Simply copying test results will be replaced by pseudo-random data creation perhaps?

Computerized auto-faking? Much like EPA and TAX reporting?

Perhaps higher weight might be placed on analysis of audit results and longer term field results?

Staff (Retired)

Richard Zink wrote:

There is an example in Buyse et al. that describes a site where it appeared data was fabricated using 7th order polynomial models. So yes, there are likely to be individuals who can pull off such sophisticated levels of fabrication. Hopefully these individuals are limited, but it will likely take the analysis of several methods to suggest sites that should be reviewed more closely, perhaps onsite with frequent monitoring. However, frequent monitoring of clinical sites is a very significant cost in clinical trials and recent papers have suggested statistical sampling of data for source data verification.
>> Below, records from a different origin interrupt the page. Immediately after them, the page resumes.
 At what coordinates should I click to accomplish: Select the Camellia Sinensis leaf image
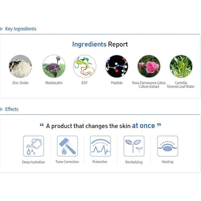click(181, 66)
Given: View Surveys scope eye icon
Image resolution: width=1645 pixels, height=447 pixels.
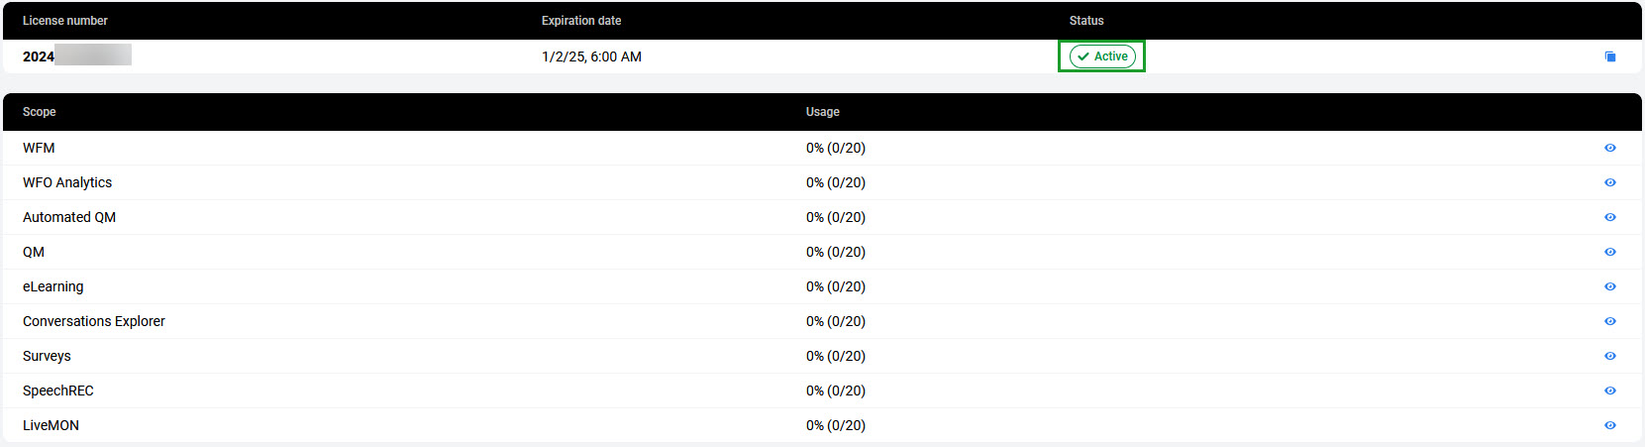Looking at the screenshot, I should click(1610, 356).
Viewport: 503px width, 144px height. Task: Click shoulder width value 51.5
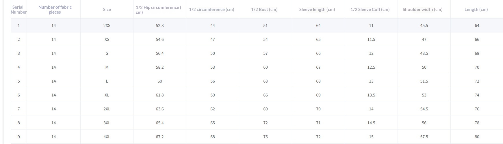(x=424, y=81)
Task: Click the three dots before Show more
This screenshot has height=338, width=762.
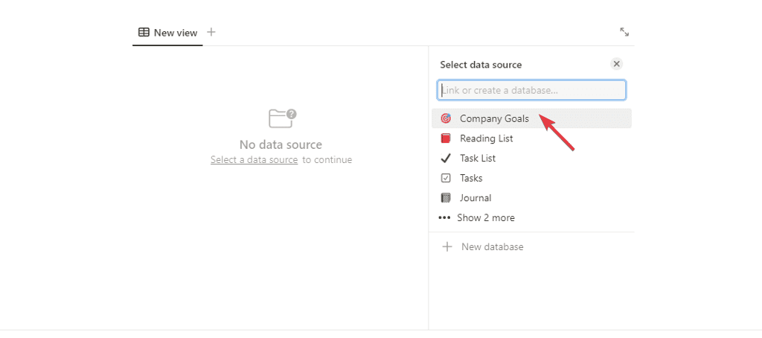Action: 444,218
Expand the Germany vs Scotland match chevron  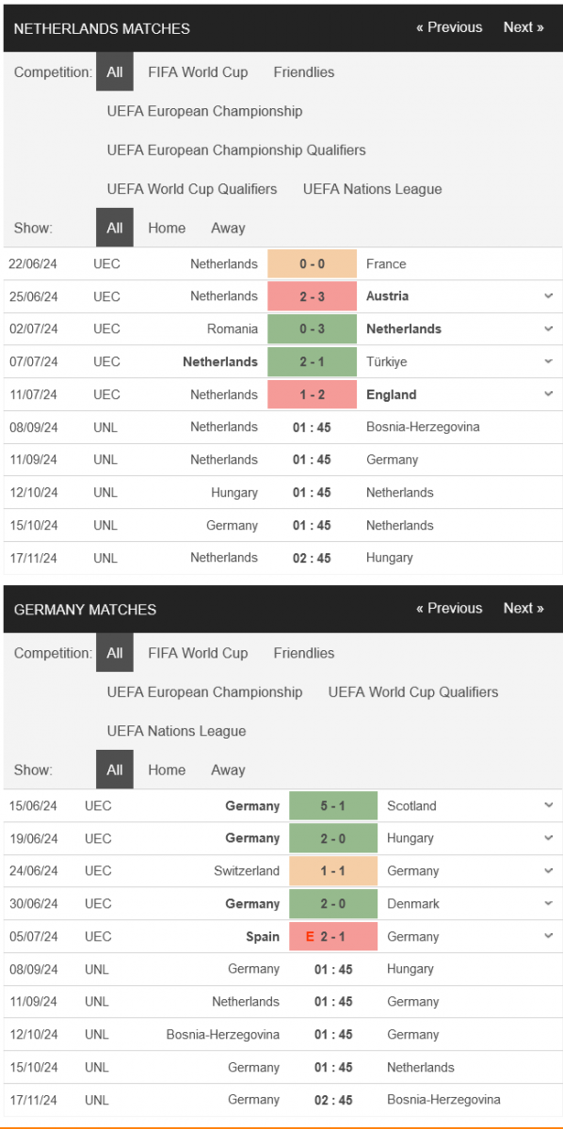(548, 805)
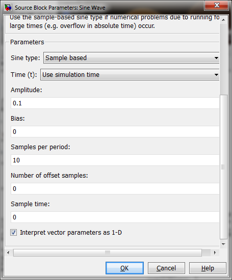Image resolution: width=232 pixels, height=280 pixels.
Task: Click the vertical scrollbar down arrow
Action: [223, 244]
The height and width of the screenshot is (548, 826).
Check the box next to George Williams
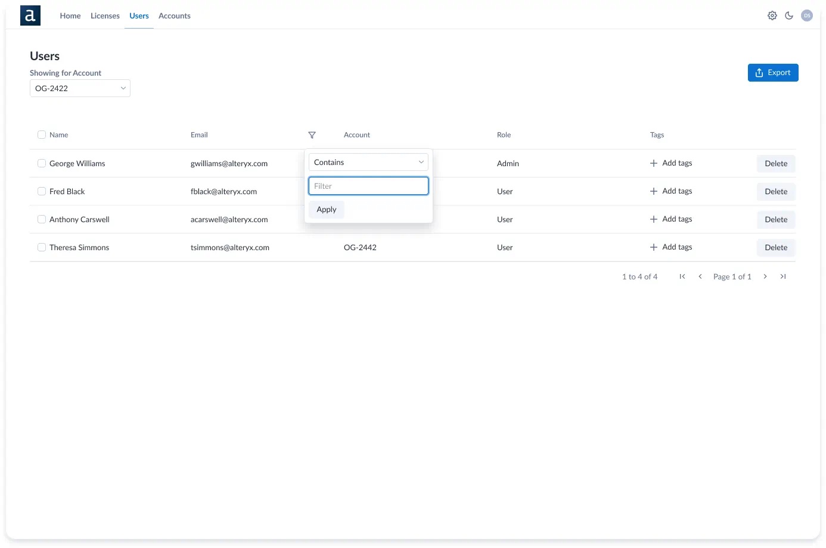(x=42, y=163)
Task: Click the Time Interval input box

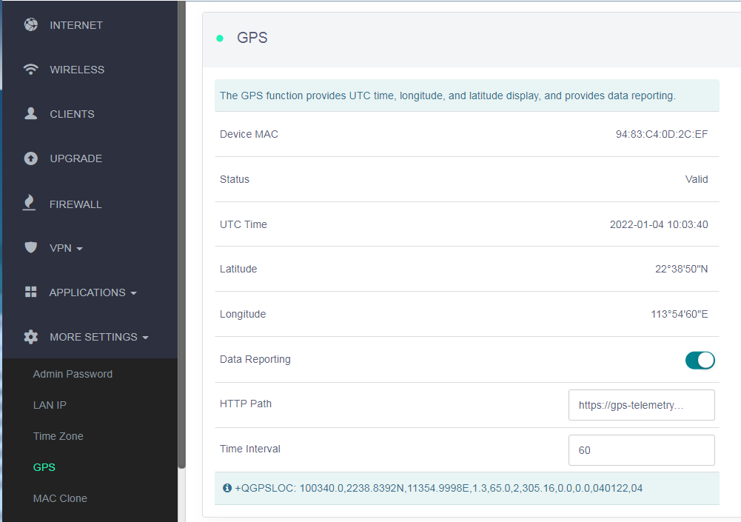Action: tap(641, 449)
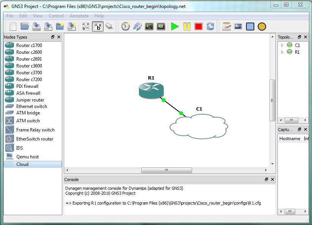Reload all devices with the refresh icon
This screenshot has width=312, height=225.
pyautogui.click(x=211, y=27)
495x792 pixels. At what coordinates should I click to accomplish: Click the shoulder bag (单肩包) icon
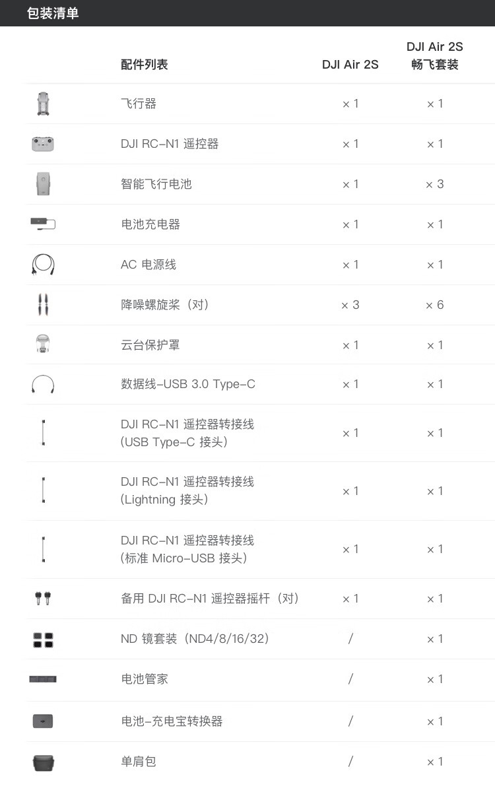coord(43,762)
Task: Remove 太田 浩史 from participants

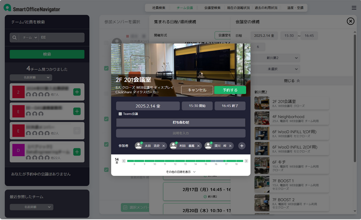Action: coord(164,146)
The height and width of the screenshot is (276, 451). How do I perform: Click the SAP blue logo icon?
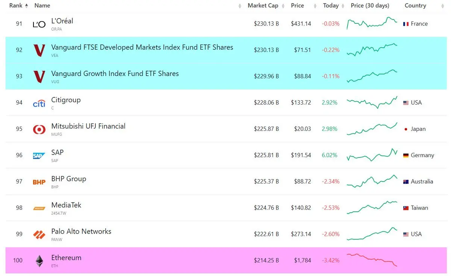pos(39,156)
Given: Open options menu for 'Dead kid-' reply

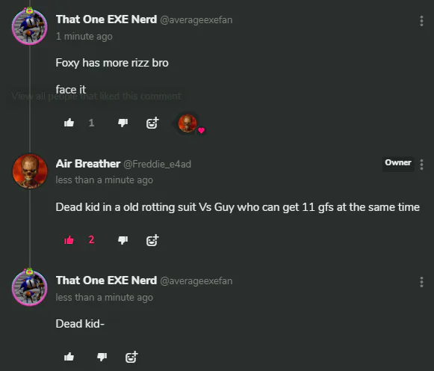Looking at the screenshot, I should [x=421, y=282].

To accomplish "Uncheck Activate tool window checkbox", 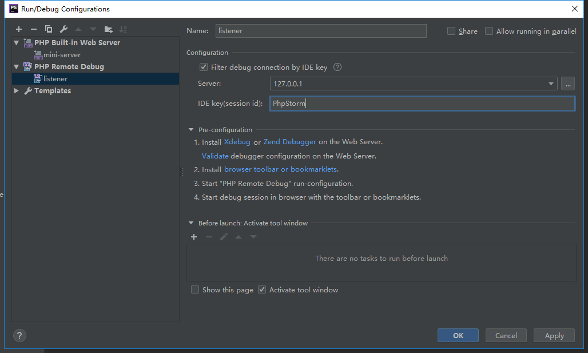I will tap(262, 290).
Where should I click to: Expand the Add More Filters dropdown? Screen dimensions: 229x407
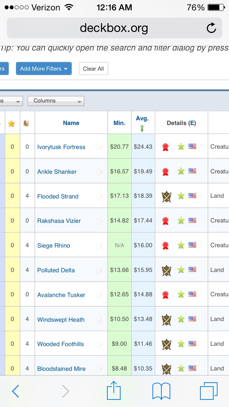pos(44,69)
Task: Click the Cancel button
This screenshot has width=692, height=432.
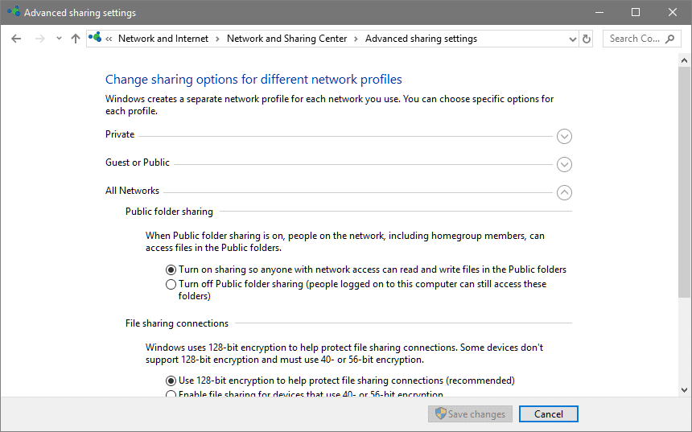Action: coord(548,414)
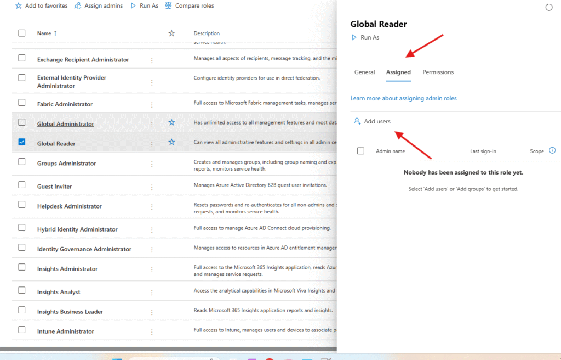Click the refresh icon in Global Reader panel
The height and width of the screenshot is (360, 561).
pos(549,7)
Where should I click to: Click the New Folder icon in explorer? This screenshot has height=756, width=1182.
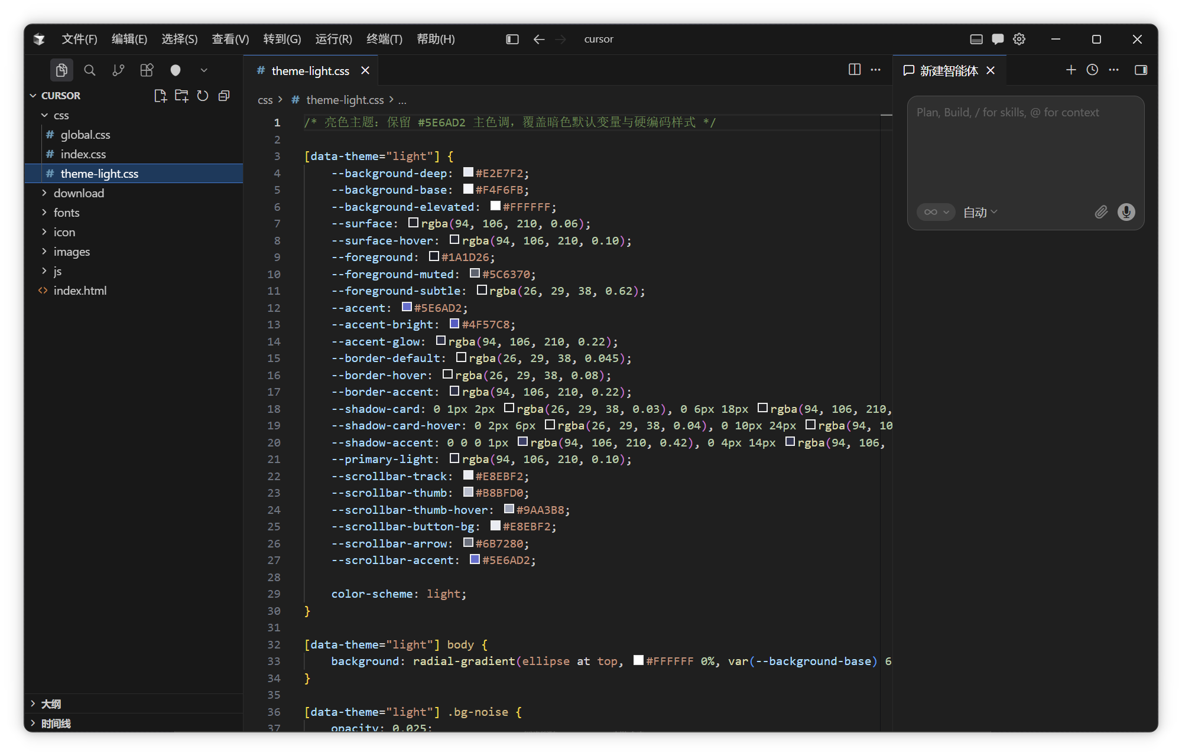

Further, manual auditing at a site is limited in that it is difficult to compare across pages in a CRF within a subject, much less across pages for multiple subjects. Here, computer review is necessary to examine the data. In a few weeks we'll discuss methods to calculate distance metrics between subjects as well as cluster subjects within a clinical site. This can be useful to identify subsets of subjects that are very similar to one another, even if several values may have been altered in the copy.